**Input material:**
---+---
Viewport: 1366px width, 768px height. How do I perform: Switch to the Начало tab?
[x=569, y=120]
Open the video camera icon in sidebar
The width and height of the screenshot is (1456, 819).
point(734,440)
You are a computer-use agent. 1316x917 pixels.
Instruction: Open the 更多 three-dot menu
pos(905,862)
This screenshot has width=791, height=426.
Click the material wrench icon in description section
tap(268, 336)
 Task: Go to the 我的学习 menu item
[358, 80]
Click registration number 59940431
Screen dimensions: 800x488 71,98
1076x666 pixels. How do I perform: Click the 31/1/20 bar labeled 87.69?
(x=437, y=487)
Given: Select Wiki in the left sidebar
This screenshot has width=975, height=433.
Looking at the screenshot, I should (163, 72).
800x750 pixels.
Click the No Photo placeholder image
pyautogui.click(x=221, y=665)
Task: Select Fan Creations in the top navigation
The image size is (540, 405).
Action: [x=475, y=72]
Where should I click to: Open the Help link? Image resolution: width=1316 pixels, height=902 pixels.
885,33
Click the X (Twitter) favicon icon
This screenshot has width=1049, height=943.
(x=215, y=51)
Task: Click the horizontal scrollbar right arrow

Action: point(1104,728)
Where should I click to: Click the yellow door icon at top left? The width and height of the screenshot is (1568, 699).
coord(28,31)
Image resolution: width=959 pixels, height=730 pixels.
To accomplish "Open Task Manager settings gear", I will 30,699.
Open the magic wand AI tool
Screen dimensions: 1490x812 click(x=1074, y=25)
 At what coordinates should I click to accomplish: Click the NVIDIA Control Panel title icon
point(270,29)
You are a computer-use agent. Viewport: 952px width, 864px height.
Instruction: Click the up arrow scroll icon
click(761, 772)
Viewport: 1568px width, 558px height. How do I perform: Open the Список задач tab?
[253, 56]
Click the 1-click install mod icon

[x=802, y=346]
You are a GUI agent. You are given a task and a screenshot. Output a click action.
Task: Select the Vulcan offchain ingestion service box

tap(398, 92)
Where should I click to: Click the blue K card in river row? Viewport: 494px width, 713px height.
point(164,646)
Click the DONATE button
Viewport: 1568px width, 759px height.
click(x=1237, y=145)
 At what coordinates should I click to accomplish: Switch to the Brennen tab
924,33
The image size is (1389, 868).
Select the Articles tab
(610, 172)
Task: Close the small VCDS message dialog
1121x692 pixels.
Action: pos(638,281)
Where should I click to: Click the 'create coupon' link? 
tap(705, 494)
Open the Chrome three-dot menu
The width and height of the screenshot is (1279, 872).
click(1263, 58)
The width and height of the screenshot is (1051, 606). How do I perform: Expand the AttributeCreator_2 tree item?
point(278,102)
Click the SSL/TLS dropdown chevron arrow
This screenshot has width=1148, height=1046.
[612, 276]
---+---
**Your task:**
Return each line of the data where the word "agent" appears.

**Solution to this task:**
You are a computer-use agent. 1316x917 pixels.
You are a computer-use agent. Viewport: 952px width, 864px height.
You are a GUI agent. You are given a task and a screenshot. Output a click action.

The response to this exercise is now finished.